SELECTED PASSAGE:
-- Start --

Regardless of whether tomorrow is up 400 or down 300, I (like many others who read this blog consistently) am heeding (or trying to heed) Roger's advice, and not worrying too much about my ability to "outthink" this thing.
Having spoken with a friend who's running a hedge fund, I"m hearing the deeper (hand-wringing) fears. He suggests we are in the area of the unknowable: even if you've got it wired and in fact are logically/historically/technically/fundamentally "right", something can come out of the blue and blow it all up.
If ever there was a time to keep some powder dry, I suppose this is it.
For those interested in justifying the "bear market rally is underway" thesis, check out Authers at FT (Short View). Here's a link:
http://www.ft.com/cms/bfba2c48-5588-11dc-b971-0000779fd2ac.html?_i_referralObject=689245732&_i_referrer=rss
H
back from dinner, with all the college hoops coming our way i needed to do something with my wife...
thanks for the kind words and the links.
i will say if you have an inkling of what might be coming and you prepare a little mentally it does make it a little easier.
Roger,
Is it me or does the Fed need to try to fix the TED spread or the A2/P2 30 day commercial paper spread.
They may eventually fail and we turn japanese but as long as they have some bullets left aren't they obligated to use them?
Shouldn't this affect the indices and gold prices from falling if they do?
I said all that to say you can try to predict the markets in the short run but good luck being successful at it.
In the long run it looks like we are headed lower.
seg
I may not know enough about TED to answer the question but TED is a relationship between two instruments that each trade in the market, BTW each market is bigger size wise than the Fed.

-- End --

TASK REQUIREMENTS:
1/ Return the passage of the market blog thread starting at "They may eventually" and ending at "than the Fed.", word for word.
2/ Write the next part of the market blog thread, picking up after its last sentence.

DATASET ENTRIES:
-- Start --

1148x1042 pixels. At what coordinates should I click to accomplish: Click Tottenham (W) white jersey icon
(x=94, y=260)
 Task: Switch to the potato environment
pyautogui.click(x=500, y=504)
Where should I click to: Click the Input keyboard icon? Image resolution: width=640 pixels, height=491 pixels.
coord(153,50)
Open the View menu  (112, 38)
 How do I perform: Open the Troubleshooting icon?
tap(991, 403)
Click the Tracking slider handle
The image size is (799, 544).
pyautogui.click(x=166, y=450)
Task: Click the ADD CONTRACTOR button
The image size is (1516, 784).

-- End --

ANSWERS TO THE EXERCISE:
1/
They may eventually fail and we turn japanese but as long as they have some bullets left aren't they obligated to use them?
Shouldn't this affect the indices and gold prices from falling if they do?
I said all that to say you can try to predict the markets in the short run but good luck being successful at it.
In the long run it looks like we are headed lower.
seg
I may not know enough about TED to answer the question but TED is a relationship between two instruments that each trade in the market, BTW each market is bigger size wise than the Fed.

2/
I do not believe there is a way for the Fed to do anything that could have any lasting impact and anything they might try would likely have an unintended consequence. According to Randy Forsyth the LIBOR went up after the Fed cut yest offsetting the benefit of the cut.
One last point I only know this as a sentiment gage, like AUDCHF, and so i am not sure why the fed would need to do anything but again i may not know enough about it.
Just read about WIP and your take at Index Universe. Seems like a timely tool.
My understanding is the exsesive spreads like the TED spread are due to either a lack of liquidity or a lack of solvency that increase the cost of borrowing.
The Fed and ECB can address liquidity issues and IMO are obligated to address these. If it is a solvency issue then we are screwed. This is why I say we are turning japanese.
But I could be wrong things could be better than that. However we will not know if sufficient liquidity is not provided to at least try to bring these spreads down.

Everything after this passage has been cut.